SUPPLIED INFORMATION Block Start

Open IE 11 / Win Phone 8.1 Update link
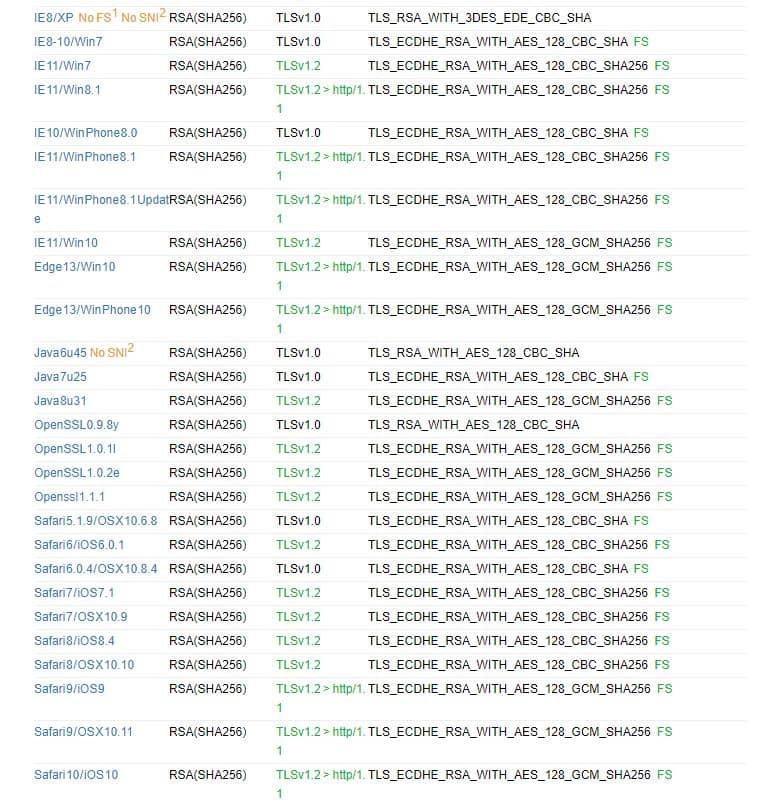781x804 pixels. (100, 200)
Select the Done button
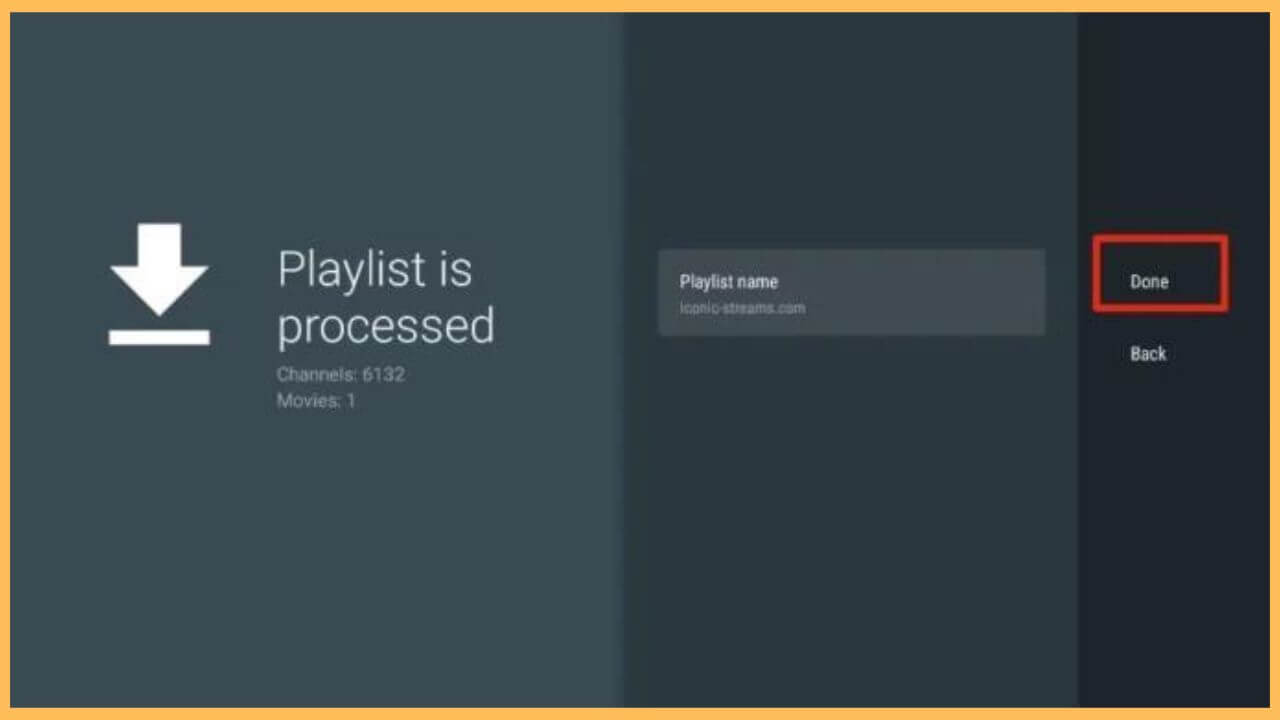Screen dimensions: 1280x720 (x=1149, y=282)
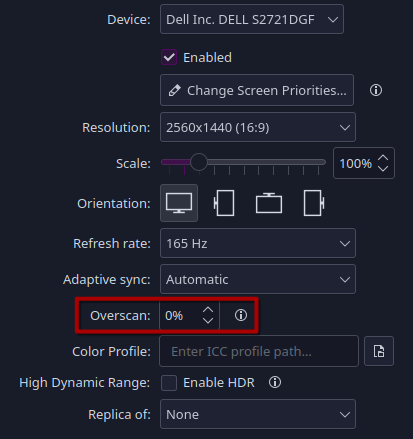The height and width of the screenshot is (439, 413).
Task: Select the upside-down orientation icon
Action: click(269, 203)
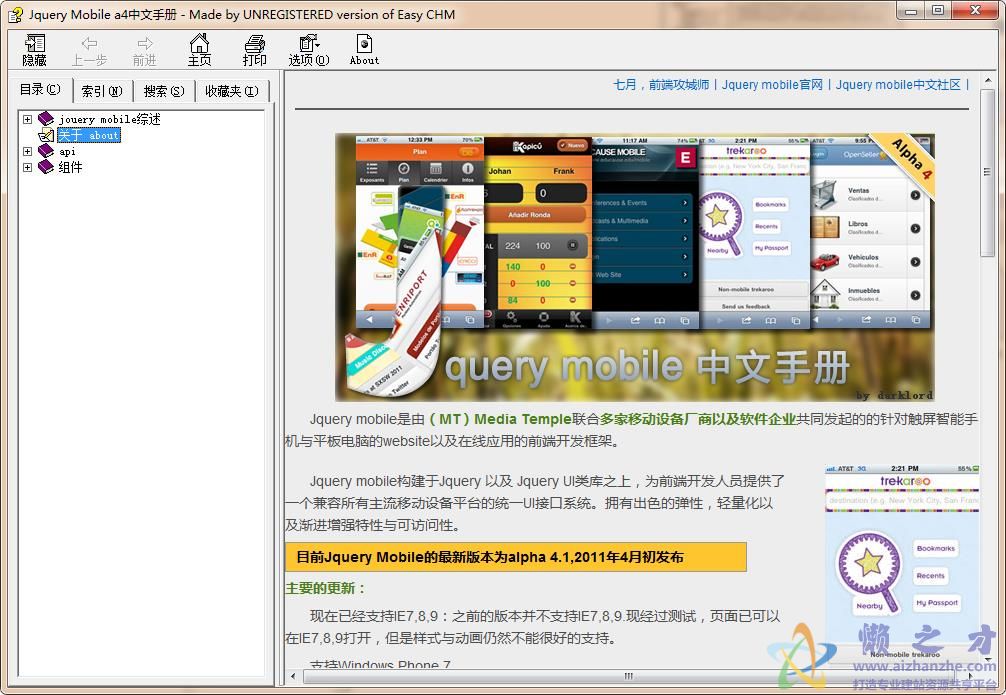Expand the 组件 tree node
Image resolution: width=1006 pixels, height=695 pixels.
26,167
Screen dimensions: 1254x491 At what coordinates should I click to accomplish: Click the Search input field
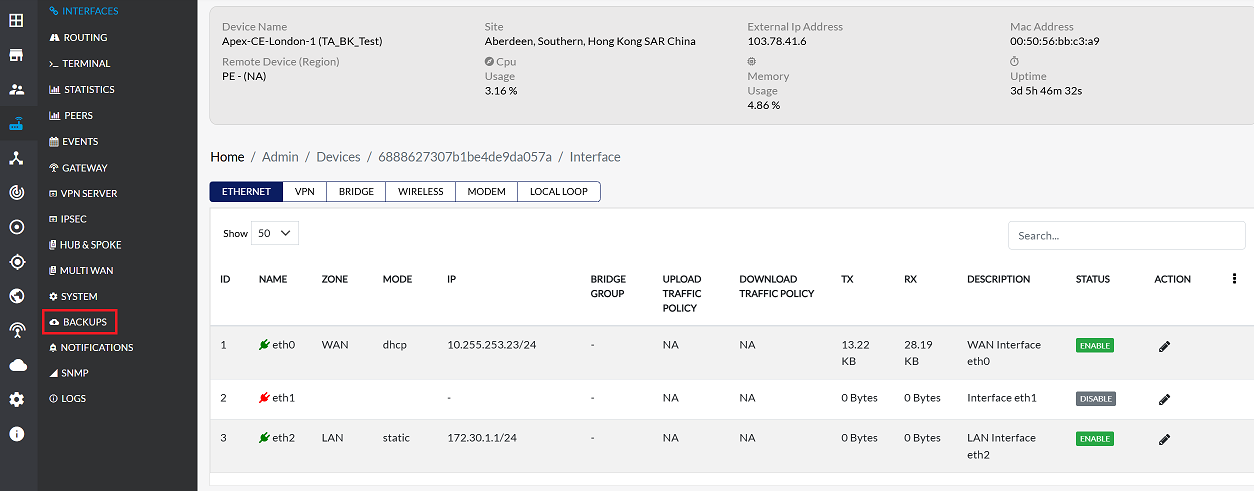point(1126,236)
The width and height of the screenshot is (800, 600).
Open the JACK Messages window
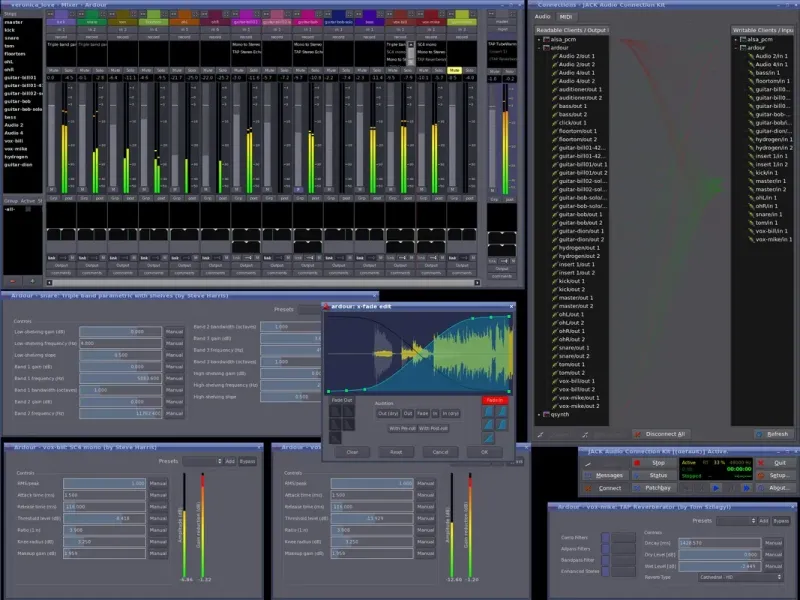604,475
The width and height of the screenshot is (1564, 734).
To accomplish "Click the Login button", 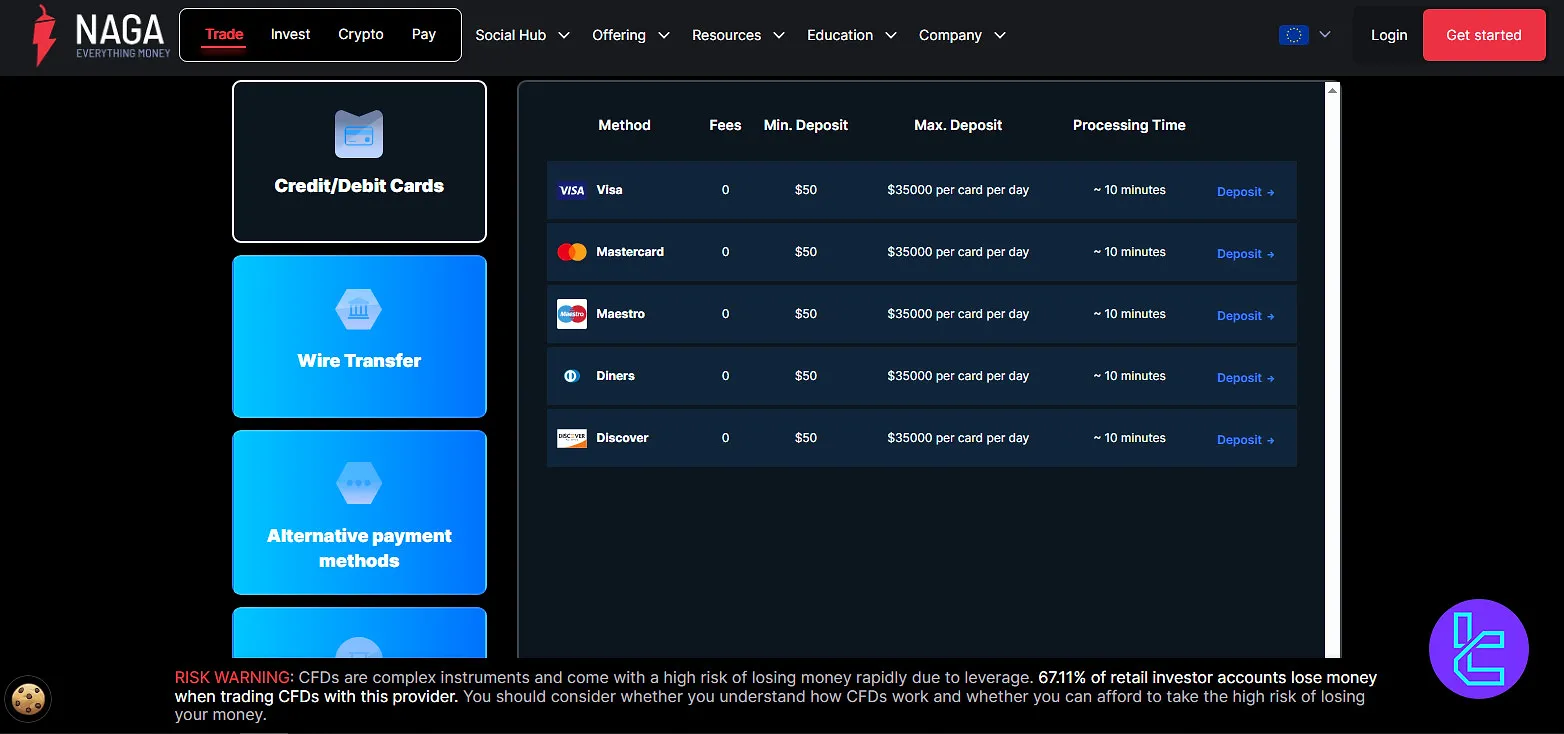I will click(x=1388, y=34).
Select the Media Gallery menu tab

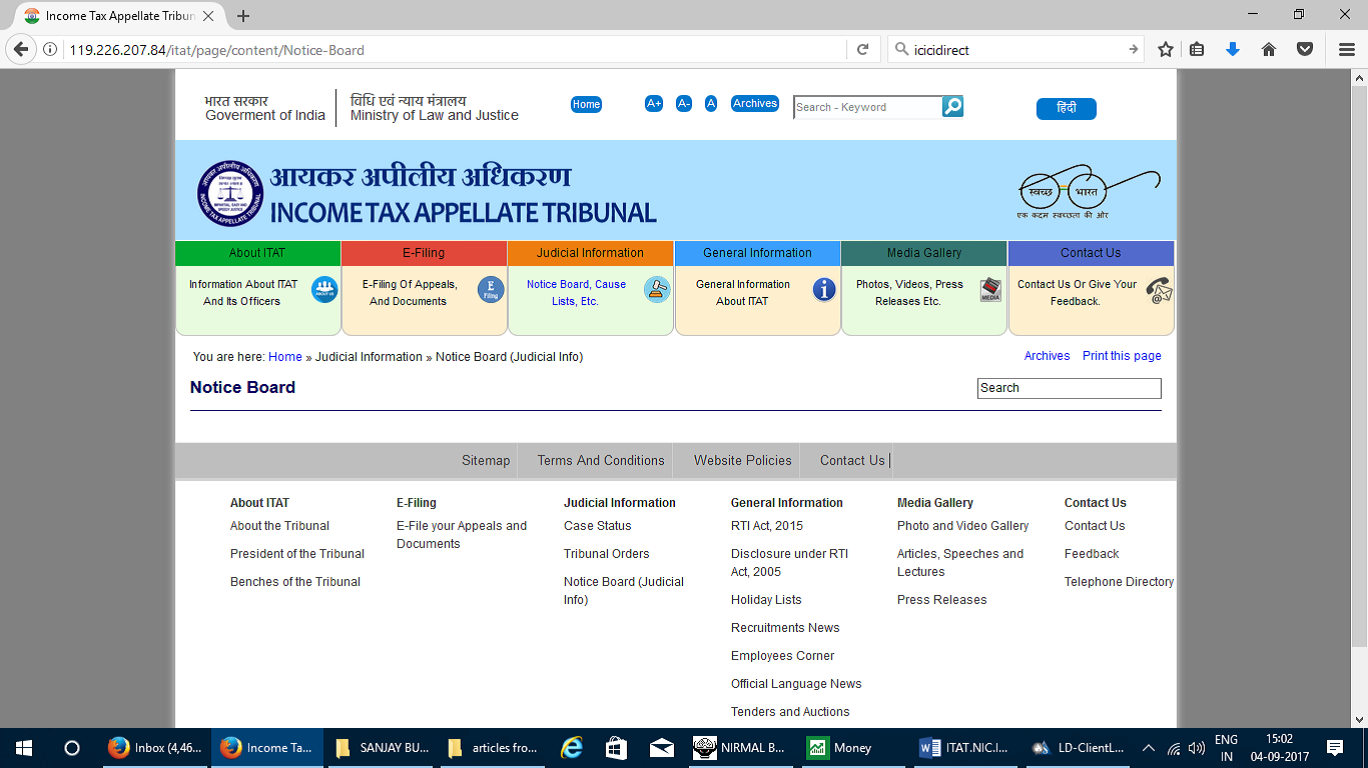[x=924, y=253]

SUPPLIED INFORMATION Block End

- ASSIGNMENT -
Print only the lines from the opening line of the listing to the line containing "The width and height of the screenshot is (1564, 734).", inclusive, exactly as they appear and without pictures.

- EXPECTED ANSWER -
Open IE 11 / Win Phone 8.1 Update link
781x804 pixels. (100, 200)
Select the Done button
Screen dimensions: 1280x720 (x=1149, y=282)
The height and width of the screenshot is (439, 413).
Task: Select the upside-down orientation icon
Action: click(269, 203)
Expand the 组件 tree node
Image resolution: width=1006 pixels, height=695 pixels.
26,167
Screen dimensions: 1254x491 At what coordinates should I click to accomplish: Click the Search input field
point(1126,236)
The width and height of the screenshot is (800, 600).
Open the JACK Messages window
604,475
The width and height of the screenshot is (1564, 734).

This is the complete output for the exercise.